### WORK TASK
Please transcribe the lines below exactly, and leave every image behind.

### PROVIDED MATERIAL
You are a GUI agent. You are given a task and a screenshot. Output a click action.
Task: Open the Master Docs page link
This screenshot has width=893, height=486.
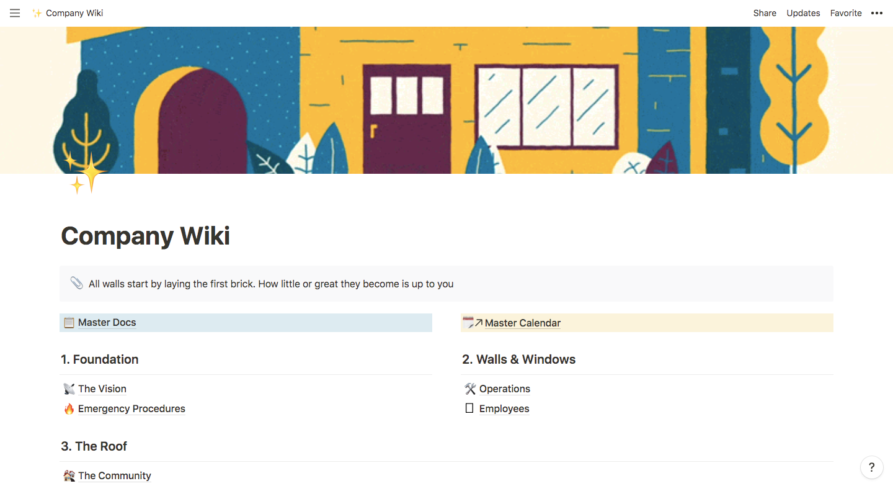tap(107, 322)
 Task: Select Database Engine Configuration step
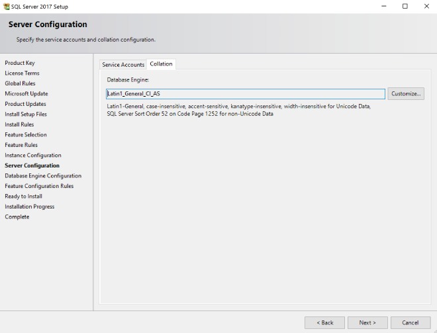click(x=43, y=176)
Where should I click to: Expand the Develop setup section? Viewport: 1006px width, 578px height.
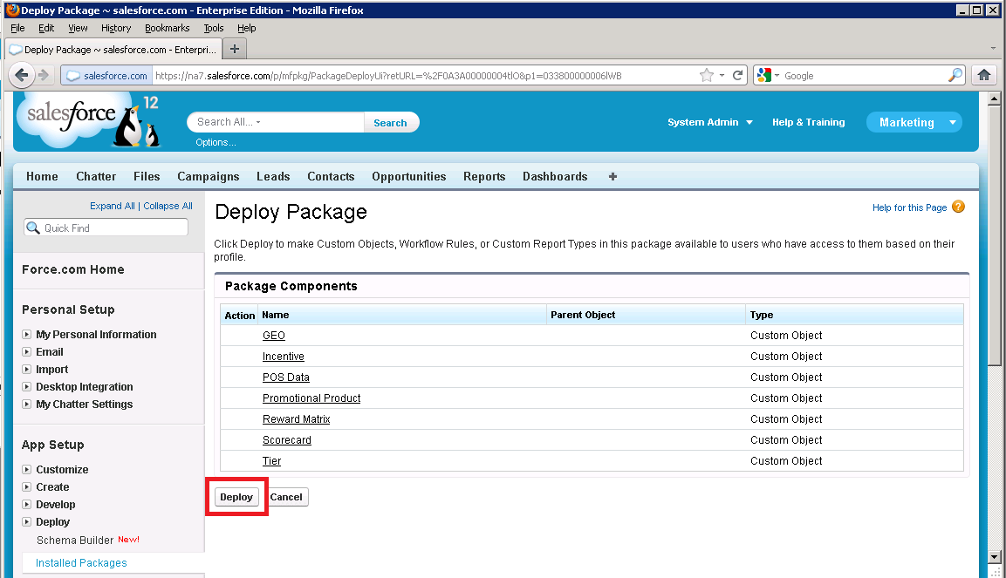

### REPLY TO THE EXERCISE
You are a GUI agent. You are given a task and a screenshot. Output a click action.
Task: Open the Master Docs page link
This screenshot has width=893, height=486.
tap(107, 322)
 Task: Select Database Engine Configuration step
click(x=43, y=176)
Where should I click to: Expand the Develop setup section? Viewport: 1006px width, 578px height.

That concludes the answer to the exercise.